■ **REQUIRED WORK**: Could you convert the rows from the start through the line containing "click(583, 171)", inclusive, into a two-column CSV with the headers input and output? Give each text and its answer their own CSV line, with each value in one quoted field and line breaks replaced by spaces.

■ **DATASET EXCERPTS**:
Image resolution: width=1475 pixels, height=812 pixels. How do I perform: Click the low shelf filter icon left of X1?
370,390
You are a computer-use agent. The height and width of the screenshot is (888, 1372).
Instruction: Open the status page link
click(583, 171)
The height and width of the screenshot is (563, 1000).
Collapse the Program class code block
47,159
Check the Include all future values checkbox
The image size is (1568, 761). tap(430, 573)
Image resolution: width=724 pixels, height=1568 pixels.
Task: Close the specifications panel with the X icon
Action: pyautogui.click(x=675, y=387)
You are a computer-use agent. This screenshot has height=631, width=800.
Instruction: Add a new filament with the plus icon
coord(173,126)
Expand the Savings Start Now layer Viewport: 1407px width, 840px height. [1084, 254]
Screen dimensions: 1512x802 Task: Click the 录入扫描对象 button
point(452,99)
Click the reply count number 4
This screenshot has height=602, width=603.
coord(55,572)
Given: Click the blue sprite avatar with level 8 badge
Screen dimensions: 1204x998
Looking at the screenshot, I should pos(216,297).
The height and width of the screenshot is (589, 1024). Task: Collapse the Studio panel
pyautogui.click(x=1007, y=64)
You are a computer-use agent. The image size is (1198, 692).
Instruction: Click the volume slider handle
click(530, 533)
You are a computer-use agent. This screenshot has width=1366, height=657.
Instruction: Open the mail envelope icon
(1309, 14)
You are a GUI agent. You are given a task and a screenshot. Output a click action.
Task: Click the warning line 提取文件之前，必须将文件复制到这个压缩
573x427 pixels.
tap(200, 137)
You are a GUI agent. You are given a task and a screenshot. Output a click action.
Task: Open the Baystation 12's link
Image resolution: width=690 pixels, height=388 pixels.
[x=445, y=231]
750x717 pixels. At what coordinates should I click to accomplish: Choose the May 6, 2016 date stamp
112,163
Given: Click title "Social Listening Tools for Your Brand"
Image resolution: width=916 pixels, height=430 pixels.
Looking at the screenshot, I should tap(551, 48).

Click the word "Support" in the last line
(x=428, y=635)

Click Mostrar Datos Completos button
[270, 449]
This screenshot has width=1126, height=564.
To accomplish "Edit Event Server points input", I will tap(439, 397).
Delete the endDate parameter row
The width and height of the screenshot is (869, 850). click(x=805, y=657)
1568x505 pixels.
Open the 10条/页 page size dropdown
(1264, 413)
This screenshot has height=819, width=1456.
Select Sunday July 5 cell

■ **WRITTEN ANSWER**:
input,output
"Image resolution: width=1475 pixels, height=812 pixels. How do I perform: Click the low shelf filter icon left of X1?","370,390"
"You are a computer-use agent. The height and width of the screenshot is (888, 1372). Instruction: Open the status page link","click(583, 171)"